◆ **INPUT MATERIAL**
------------------------------------------------------------

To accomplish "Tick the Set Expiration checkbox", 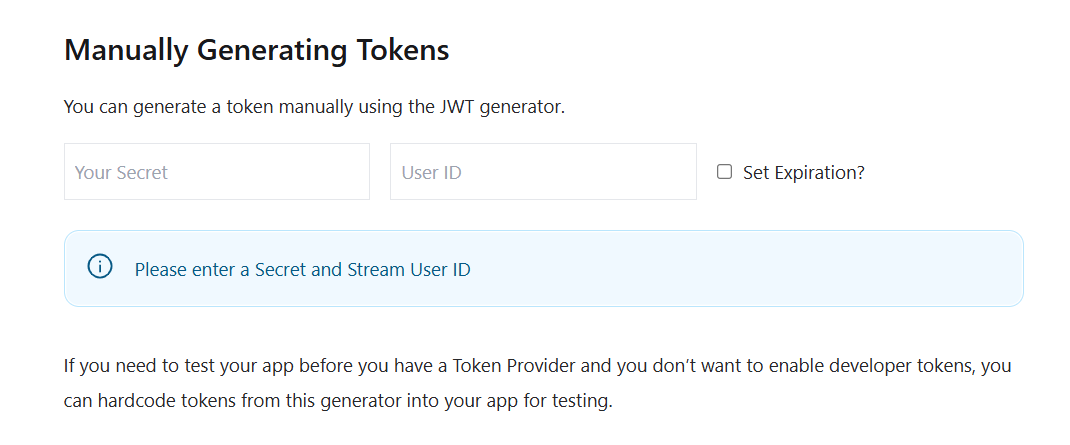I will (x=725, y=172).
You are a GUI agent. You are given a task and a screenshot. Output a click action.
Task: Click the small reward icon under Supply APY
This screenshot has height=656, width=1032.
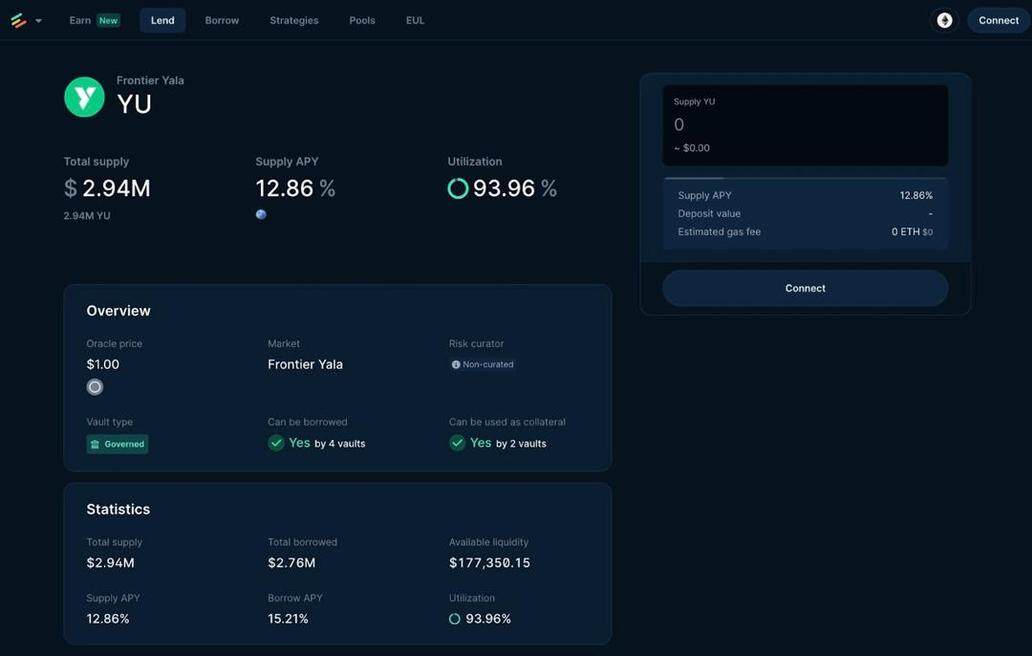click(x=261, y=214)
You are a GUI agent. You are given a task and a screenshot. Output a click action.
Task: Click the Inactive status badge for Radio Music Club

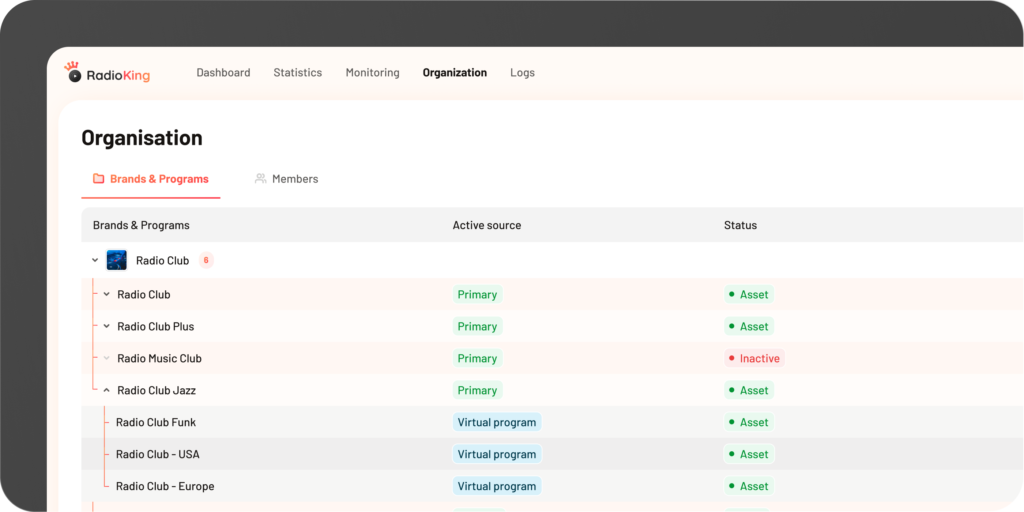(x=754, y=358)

------------------------------------------------------------

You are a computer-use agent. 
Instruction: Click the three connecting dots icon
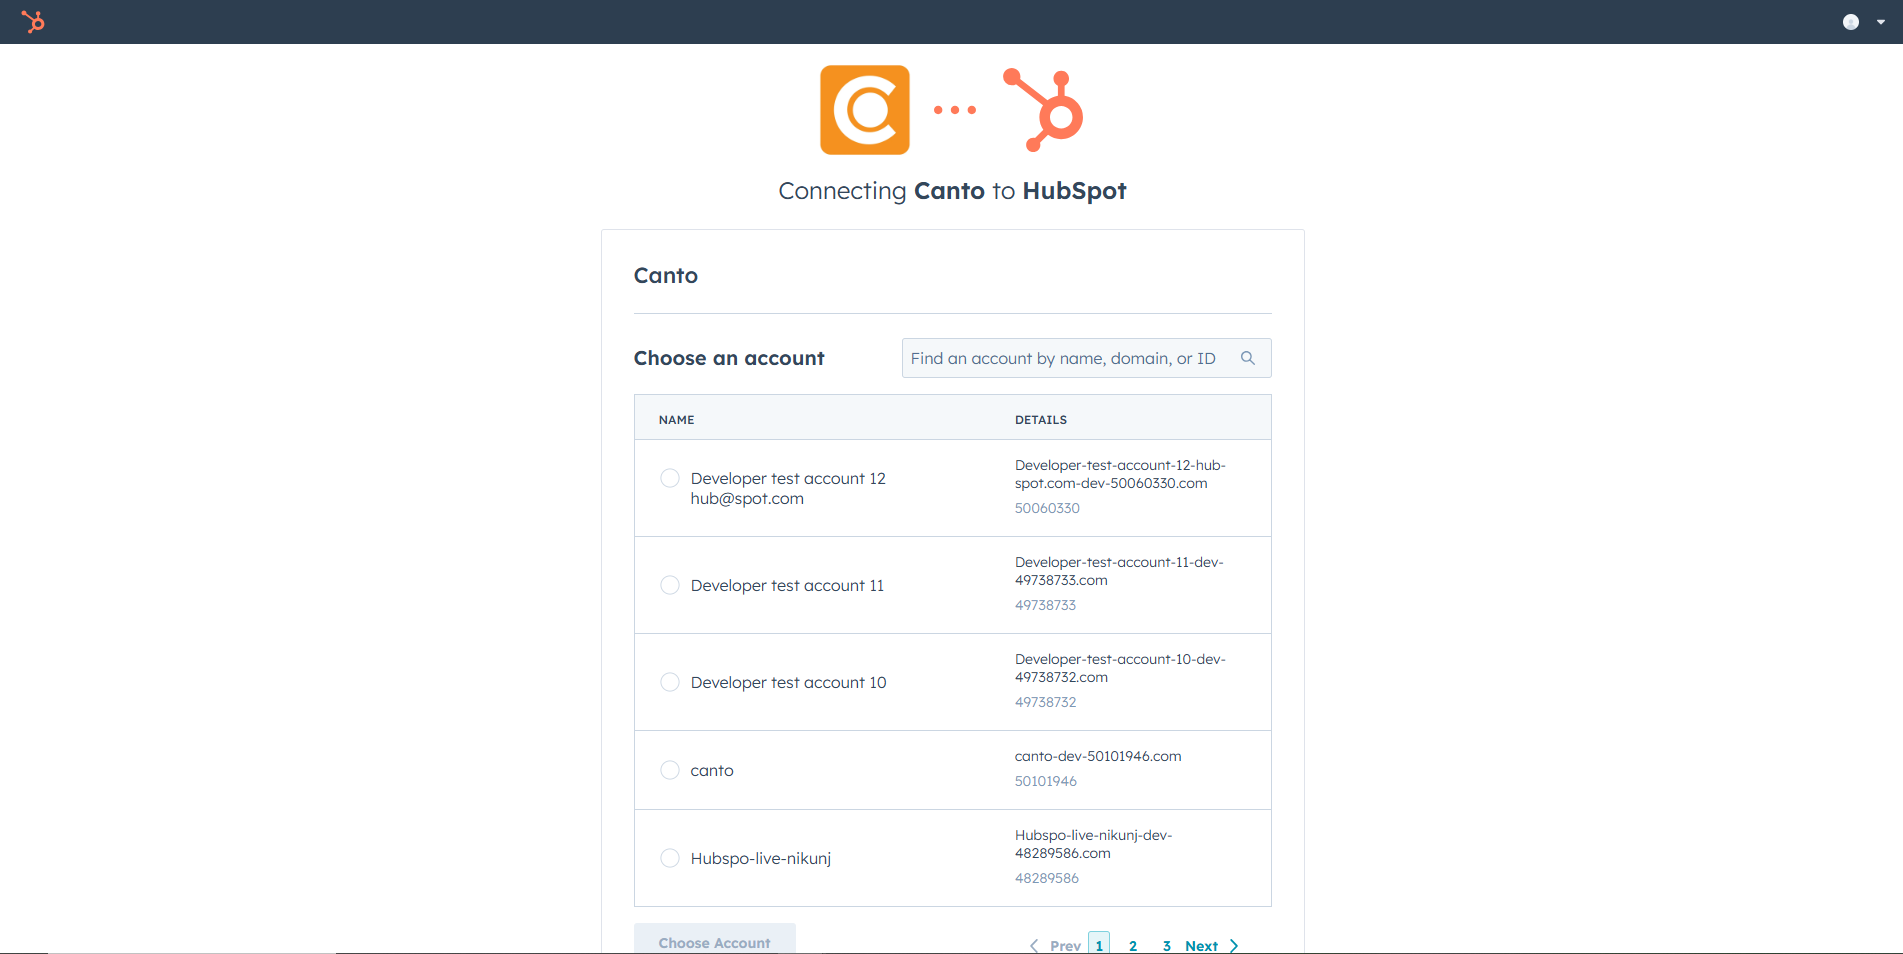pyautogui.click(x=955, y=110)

------------------------------------------------------------

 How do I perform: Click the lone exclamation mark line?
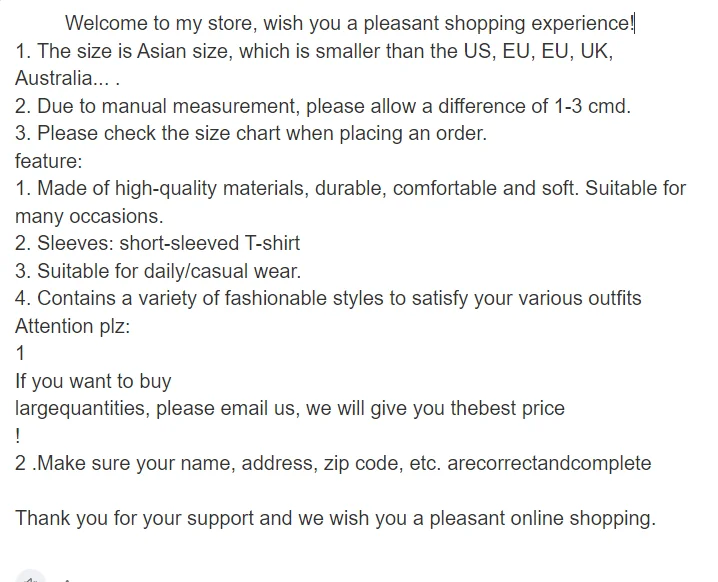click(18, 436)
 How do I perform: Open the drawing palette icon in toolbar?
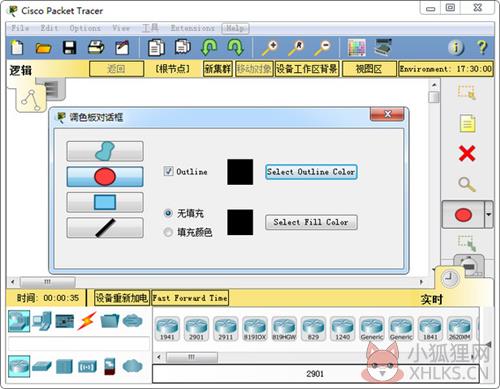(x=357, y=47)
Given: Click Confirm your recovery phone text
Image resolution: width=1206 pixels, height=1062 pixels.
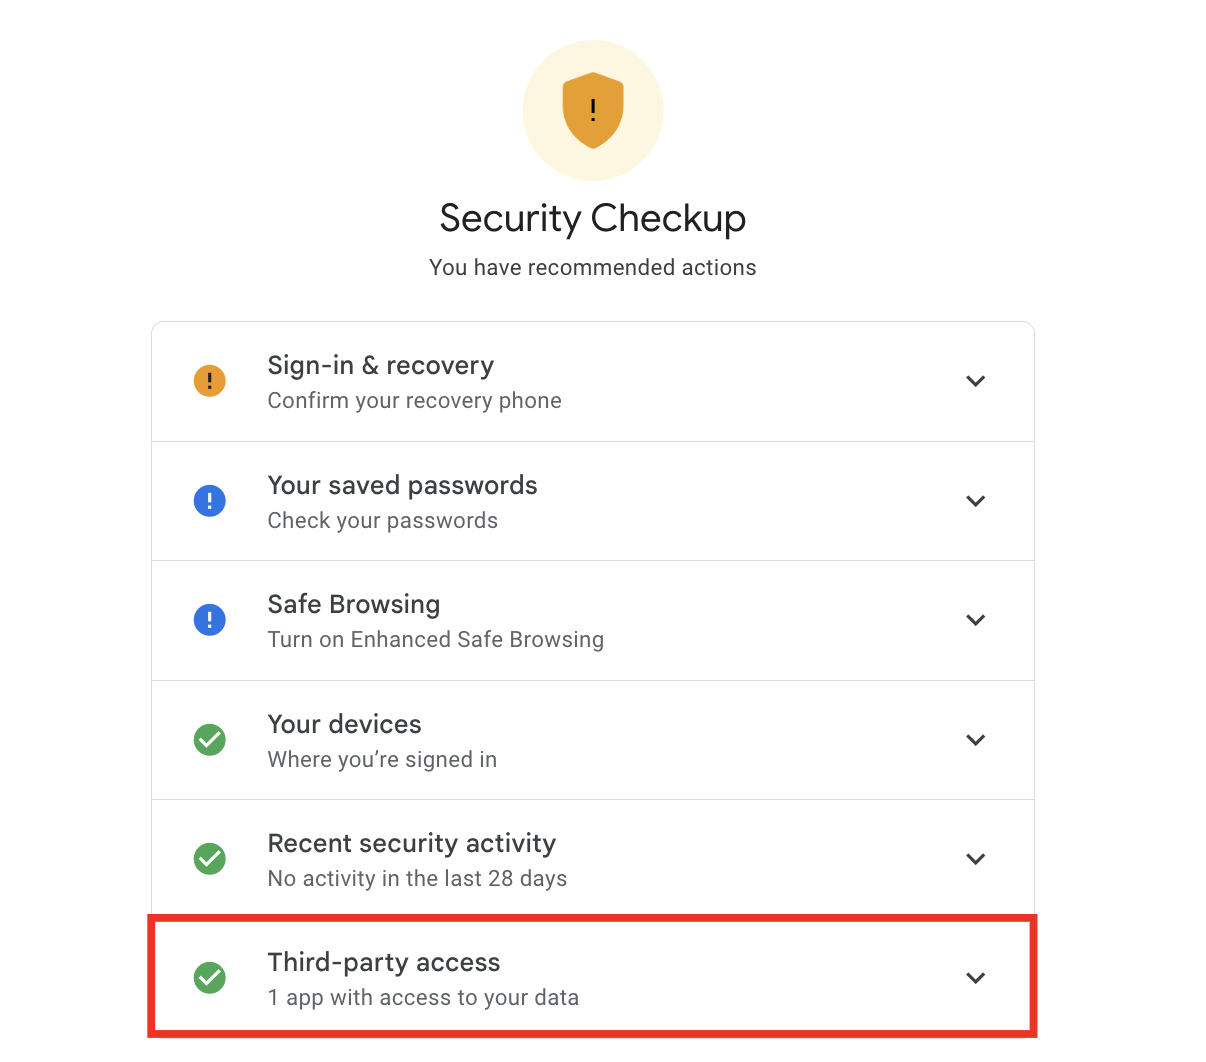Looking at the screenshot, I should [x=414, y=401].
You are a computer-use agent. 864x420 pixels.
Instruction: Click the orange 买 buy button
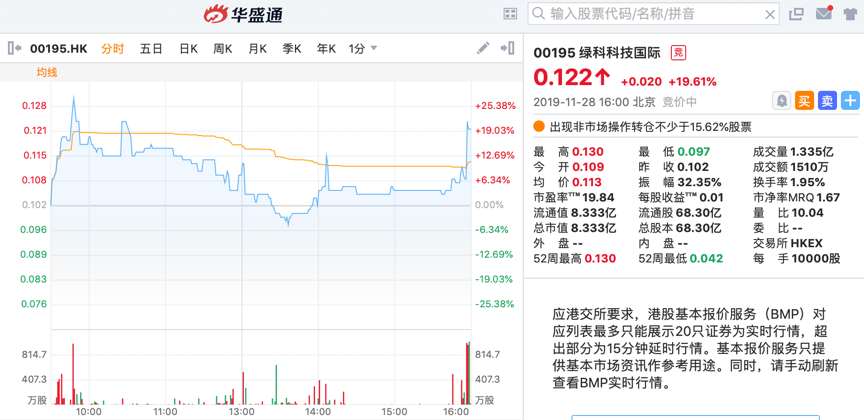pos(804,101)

------------------------------------------------------------

◆ **TASK DESCRIPTION**
Would you report every line of the entries above containing the word "computer"?

◆ **RESULT FOR THIS TASK**
You are a computer-use agent. 
You are a computer-use agent. 864x420 pixels.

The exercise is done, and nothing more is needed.